Because of the extensive oligosaccharide heterogeneity of the membrane glycoprotein (G) from the Hazelhurst strain of vesicular stomatitis virus, this virus has been used as a specific intracellular probe of altered protein glycosylation in Rous sarcoma virus-transformed versus normal baby hamster kidney cells. Over 70% of G protein from virus released from the transformed cells had acidic-type oligosaccharides at both glycosylation sites, compared to less than 50% from the corresponding normal host cells. The remaining G protein contained an acidic-type oligosaccharide at one site and an endo-beta-N-acetylglucosaminidase H-sensitive oligosaccharide at the other. The major endoglycosidase-sensitive species were sialylated hybrid-type (NeuNAc-Gal-GlcNAc-Man5GlcNAc2-Asn) from the transformed and neutral-type (Man5-6GlcNAc2-Asn) from the normal host cells.

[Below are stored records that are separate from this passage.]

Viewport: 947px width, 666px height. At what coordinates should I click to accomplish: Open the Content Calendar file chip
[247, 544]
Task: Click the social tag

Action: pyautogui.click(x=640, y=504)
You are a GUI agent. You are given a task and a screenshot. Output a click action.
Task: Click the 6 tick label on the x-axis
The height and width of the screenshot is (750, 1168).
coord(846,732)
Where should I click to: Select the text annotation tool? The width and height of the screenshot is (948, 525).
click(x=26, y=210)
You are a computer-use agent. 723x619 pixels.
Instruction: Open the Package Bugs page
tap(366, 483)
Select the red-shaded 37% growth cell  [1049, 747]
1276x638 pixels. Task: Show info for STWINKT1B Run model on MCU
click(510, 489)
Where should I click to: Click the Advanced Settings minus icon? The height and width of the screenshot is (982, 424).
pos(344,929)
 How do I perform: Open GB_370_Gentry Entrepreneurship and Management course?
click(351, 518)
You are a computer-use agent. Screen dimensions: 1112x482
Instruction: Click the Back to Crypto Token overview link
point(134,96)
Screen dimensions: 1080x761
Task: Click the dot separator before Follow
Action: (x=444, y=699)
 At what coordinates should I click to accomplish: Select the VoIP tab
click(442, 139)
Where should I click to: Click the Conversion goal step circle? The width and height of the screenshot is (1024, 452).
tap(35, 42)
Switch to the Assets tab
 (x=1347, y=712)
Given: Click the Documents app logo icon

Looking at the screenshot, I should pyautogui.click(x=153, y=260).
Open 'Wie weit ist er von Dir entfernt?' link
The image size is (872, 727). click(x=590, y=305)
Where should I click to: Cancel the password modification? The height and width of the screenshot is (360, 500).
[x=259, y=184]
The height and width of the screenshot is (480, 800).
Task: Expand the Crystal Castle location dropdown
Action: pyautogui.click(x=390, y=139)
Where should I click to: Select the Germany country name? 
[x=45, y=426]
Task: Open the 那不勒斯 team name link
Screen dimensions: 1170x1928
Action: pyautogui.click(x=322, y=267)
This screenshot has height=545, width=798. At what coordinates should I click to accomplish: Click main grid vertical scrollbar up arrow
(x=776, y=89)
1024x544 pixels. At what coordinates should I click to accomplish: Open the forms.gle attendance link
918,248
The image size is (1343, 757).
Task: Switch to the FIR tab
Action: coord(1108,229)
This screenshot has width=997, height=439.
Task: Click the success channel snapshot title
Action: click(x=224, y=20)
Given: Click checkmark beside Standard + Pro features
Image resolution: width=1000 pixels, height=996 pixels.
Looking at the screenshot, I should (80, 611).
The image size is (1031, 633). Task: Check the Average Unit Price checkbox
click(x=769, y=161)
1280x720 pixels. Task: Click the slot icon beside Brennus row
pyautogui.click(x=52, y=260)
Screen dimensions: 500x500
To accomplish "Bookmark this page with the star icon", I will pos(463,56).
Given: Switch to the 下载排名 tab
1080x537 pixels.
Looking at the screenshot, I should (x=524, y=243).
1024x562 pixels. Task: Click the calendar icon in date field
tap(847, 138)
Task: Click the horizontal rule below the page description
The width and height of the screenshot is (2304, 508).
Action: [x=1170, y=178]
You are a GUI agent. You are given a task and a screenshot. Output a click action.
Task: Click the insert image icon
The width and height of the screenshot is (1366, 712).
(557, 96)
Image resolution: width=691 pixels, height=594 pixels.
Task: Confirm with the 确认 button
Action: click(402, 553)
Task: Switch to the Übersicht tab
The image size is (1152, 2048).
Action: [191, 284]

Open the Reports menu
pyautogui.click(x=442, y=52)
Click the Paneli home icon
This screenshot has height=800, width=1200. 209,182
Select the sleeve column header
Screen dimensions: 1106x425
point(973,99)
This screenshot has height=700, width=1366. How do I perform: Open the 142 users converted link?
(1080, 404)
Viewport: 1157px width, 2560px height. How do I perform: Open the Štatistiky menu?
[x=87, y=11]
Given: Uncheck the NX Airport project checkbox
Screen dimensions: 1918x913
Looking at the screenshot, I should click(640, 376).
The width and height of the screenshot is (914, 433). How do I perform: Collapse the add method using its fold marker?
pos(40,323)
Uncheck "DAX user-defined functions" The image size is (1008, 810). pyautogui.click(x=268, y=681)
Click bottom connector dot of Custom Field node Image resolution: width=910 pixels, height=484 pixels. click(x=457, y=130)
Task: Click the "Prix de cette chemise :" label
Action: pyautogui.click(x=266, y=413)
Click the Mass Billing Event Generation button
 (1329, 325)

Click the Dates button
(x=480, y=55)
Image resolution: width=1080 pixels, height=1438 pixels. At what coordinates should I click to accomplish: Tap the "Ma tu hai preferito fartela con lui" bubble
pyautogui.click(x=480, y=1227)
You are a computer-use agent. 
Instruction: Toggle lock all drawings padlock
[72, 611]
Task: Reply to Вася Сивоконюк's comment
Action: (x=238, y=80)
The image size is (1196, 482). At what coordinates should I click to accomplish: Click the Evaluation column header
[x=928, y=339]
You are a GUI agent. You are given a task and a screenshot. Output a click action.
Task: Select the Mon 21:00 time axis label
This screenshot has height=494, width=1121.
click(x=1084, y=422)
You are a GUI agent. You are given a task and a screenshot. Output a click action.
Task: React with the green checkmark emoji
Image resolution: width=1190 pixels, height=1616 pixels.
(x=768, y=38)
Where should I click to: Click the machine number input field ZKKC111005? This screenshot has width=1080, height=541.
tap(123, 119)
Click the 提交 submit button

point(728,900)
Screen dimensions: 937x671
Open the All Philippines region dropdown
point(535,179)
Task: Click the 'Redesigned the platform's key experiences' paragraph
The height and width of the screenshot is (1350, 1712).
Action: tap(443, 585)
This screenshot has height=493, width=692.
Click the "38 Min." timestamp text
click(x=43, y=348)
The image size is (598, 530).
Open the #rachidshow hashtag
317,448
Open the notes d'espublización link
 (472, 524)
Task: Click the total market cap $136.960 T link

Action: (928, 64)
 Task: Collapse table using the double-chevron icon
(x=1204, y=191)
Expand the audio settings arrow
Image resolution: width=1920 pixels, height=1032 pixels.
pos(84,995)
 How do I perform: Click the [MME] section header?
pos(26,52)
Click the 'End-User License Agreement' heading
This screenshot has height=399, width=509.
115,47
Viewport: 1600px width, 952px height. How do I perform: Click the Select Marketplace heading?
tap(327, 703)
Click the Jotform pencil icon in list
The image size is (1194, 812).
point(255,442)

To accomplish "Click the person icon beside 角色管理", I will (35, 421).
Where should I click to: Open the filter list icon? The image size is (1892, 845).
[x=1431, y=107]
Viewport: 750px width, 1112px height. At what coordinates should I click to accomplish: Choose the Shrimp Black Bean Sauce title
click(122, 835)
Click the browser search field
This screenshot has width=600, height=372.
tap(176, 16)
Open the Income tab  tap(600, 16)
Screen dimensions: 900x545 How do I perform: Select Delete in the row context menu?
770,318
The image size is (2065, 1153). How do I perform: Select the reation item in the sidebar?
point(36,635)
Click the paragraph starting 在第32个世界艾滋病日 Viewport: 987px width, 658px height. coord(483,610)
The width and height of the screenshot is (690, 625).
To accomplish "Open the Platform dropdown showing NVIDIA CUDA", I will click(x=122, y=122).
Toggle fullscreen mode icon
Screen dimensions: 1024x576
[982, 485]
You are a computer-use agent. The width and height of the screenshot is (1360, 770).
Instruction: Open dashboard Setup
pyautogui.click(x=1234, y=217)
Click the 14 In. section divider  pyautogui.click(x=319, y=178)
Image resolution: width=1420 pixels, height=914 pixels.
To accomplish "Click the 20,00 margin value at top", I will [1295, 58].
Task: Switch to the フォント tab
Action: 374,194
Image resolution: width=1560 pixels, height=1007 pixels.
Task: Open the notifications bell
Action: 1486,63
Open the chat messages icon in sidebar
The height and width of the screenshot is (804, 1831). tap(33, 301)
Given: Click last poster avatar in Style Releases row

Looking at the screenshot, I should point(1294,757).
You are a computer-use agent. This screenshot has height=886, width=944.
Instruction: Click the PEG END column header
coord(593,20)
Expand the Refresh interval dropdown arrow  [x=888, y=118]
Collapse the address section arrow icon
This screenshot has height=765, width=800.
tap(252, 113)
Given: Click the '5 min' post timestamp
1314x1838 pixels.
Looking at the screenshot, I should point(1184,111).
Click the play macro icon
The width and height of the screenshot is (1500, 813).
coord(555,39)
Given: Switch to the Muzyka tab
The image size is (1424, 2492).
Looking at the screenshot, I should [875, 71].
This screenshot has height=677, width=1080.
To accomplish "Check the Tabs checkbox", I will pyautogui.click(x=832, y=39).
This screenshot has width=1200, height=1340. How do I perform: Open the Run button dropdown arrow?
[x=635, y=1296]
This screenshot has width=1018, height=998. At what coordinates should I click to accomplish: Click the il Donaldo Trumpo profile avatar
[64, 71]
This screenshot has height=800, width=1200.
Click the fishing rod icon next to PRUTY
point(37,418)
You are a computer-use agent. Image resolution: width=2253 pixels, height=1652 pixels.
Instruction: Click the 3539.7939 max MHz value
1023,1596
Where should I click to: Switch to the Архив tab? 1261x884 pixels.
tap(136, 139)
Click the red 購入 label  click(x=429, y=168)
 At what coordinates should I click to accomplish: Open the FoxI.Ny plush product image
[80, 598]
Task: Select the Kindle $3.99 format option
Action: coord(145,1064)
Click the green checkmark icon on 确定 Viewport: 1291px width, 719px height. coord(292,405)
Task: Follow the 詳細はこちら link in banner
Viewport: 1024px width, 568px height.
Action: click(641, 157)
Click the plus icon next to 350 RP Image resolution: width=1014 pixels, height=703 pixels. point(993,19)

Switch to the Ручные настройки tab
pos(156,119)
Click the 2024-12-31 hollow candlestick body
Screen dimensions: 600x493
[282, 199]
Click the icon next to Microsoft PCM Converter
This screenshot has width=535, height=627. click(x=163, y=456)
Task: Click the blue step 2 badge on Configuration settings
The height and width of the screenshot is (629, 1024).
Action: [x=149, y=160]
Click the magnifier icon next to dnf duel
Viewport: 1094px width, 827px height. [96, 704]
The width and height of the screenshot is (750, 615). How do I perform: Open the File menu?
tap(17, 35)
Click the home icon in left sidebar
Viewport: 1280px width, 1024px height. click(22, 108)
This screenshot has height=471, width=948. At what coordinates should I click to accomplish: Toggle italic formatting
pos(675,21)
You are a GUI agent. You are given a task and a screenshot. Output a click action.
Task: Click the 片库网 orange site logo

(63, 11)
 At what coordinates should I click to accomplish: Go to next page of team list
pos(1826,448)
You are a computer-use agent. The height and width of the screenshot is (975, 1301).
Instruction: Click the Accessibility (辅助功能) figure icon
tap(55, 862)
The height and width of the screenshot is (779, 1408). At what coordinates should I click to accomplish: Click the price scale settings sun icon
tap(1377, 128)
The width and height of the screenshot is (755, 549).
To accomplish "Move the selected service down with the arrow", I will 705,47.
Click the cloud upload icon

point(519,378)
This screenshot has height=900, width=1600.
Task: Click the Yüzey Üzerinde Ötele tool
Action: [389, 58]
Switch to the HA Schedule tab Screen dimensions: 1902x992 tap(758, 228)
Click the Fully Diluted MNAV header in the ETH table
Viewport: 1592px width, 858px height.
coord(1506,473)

The degree of branching of the acidic-type oligosaccharides was not increased in the transformed cells (approx. 80% biantennary for viral G protein from both cell types). At a reduced growth temperature (24 versus 37 degrees C), the G protein oligosaccharides were more extensively processed in both cell types (approximately 85-95% of G protein contained acidic-type structures at both sites), even though the level of viral protein synthesis and virus release was decreased. Essentially all of the minor, endoglycosidase-sensitive oligosaccharides on mature viral G protein were sialic acid-containing hybrid-type structures. At 24 degrees C the branching of the acidic-type oligosaccharides was increased in the virus released from the transformed cells versus normal cells.